» Document section
___
Boris Johnson at a gathering in 10 Downing Street for the departure of a special adviser, which was released with the publication of Sue’s Gray report (Sue Gray Report/Cabinet Office/PA)
Boris Johnson at a gathering in 10 Downing Street for the departure of a special adviser, which was released with the publication of Sue’s Gray report (Sue Gray Report/Cabinet Office/PA)

Boris Johnson has insisted that a leaving-do for a senior aide in No 10 “was not a party”, despite police fines being handed out for the pandemic-era event.

The former prime minister said it would be “completely wrong” to suggest he had been partying during lockdown as he was being grilled by MPs over whether he misled the Commons with his denials about partygate.

He was challenged over widely circulated images from Sue Gray’s report showing Mr Johnson giving a toast for departing communications chief Lee Cain.

The pictures showed the then-prime minister raising a glass while surrounded by colleagues and bottles of wine on November 13 2020, days after ordering England’s second national lockdown.

Sir Bernard Jenkin, a member of the Privileges Committee, asked Mr Johnson whether his advice to other organisations during the coronavirus pandemic would have been that leaving-dos were acceptable.

Mr Johnson, referencing the image of Mr Cain’s leaving event, replied: “I understand that people looking at that photograph will think it looks like a social event.

“It was not a social event. If anybody thinks I was partying during lockdown, they are completely wrong. That was not a party.”

Questioned on whether he would have told other organisations, if asked at a Government pandemic press conference, that they could hold “unsocially distanced farewell gatherings”, Mr Johnson said: “I would have said it is up to organisations, as the guidance says, to decide how they are going to implement the guidance amongst them.

“Where they can’t do social distancing perfectly, they can’t maintain two metres or one metre, they are entitled to have mitigations.

“And we did, indeed, have plenty of mitigations.”

At the time of the November 2020 event, indoor gatherings were banned except for in certain circumstances such as for “work purposes” and social distancing remained the rule in workplaces.
___
» Recorded data
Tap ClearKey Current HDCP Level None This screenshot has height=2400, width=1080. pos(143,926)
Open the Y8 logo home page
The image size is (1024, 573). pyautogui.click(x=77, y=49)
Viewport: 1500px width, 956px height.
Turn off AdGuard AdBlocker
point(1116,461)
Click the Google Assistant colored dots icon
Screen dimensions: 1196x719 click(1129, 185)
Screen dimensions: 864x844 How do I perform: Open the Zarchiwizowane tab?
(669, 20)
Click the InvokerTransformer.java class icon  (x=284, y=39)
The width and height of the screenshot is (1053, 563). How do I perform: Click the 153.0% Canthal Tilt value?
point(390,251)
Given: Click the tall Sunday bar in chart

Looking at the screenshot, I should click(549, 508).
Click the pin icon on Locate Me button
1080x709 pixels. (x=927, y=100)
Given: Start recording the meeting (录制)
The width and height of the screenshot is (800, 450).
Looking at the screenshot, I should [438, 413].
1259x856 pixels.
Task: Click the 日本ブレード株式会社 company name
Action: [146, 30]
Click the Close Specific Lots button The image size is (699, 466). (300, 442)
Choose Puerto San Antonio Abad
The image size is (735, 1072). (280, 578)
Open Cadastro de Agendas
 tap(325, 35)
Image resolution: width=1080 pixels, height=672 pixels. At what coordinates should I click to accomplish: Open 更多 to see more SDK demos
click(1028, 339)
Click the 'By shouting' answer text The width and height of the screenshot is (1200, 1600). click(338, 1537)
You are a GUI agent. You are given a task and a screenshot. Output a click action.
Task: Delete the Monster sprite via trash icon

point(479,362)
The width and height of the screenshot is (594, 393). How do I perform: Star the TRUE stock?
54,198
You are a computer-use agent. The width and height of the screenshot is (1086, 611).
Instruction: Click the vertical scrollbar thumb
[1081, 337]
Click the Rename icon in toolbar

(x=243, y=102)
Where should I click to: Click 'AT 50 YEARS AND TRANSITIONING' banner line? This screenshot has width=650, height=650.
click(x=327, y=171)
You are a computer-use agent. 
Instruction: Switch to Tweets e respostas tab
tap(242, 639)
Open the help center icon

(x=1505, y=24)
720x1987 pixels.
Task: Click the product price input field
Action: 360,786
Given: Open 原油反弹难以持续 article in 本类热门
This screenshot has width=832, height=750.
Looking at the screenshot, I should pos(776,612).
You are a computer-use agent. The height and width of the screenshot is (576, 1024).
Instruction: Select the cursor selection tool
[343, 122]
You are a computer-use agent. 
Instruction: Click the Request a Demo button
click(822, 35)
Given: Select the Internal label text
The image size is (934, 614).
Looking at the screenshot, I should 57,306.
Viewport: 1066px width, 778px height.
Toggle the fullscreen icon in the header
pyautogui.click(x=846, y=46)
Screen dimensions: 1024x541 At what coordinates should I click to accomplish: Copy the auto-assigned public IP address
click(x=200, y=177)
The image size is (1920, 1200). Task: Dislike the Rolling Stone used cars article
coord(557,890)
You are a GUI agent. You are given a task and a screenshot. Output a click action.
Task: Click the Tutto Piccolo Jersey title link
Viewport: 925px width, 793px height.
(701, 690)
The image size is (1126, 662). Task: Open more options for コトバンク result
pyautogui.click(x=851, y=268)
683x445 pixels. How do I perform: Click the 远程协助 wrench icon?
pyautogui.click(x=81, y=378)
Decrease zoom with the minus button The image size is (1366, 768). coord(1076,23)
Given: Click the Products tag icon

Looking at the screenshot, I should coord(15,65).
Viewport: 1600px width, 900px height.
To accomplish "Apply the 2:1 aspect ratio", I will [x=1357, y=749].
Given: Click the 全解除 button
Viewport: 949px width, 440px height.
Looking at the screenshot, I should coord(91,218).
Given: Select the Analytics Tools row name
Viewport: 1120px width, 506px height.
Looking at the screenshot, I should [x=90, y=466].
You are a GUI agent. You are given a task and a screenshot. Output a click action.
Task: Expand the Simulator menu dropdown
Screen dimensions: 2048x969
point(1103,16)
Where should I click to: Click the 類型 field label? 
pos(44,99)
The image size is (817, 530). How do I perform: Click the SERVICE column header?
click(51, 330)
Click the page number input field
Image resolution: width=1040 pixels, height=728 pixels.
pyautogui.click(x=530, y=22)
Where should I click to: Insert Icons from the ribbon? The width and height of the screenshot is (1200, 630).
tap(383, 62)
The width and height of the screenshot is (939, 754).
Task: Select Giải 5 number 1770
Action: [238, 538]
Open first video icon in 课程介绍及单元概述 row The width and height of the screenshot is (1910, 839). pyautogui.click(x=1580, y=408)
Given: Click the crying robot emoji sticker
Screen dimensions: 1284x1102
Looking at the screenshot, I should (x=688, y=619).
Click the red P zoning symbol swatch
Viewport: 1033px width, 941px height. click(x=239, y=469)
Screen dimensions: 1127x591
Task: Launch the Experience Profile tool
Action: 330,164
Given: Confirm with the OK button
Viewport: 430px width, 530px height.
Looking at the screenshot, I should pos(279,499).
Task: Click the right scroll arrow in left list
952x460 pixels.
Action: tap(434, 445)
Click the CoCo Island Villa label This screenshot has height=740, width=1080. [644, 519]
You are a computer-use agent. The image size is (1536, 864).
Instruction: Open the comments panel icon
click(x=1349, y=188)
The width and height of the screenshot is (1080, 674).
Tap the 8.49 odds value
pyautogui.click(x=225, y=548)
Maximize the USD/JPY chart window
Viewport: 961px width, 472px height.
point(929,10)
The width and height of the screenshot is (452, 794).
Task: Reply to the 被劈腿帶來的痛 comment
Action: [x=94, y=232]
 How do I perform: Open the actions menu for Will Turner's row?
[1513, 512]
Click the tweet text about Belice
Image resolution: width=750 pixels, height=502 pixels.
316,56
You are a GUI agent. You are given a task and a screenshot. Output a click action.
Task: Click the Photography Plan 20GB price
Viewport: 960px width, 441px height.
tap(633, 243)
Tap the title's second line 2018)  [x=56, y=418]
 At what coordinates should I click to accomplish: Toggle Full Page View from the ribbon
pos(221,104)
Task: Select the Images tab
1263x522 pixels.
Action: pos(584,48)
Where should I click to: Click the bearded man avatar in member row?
___
» Assignment 1
From the article on Boris Johnson's partygate testimony, write out the passage again. Begin at the words "Questioned on whether" and stop after "guidance amongst them.", replacing "press conference" with "news briefing".
» Assignment 2
Translate this sentence from the article on Boris Johnson's partygate testimony into Spanish: "If anybody thinks I was partying during lockdown, they are completely wrong."

» Written solution 1
Questioned on whether he would have told other organisations, if asked at a Government pandemic news briefing, that they could hold “unsocially distanced farewell gatherings”, Mr Johnson said: “I would have said it is up to organisations, as the guidance says, to decide how they are going to implement the guidance amongst them.

» Written solution 2
Si alguien piensa que yo estaba de fiesta durante el confinamiento, se equivoca por completo.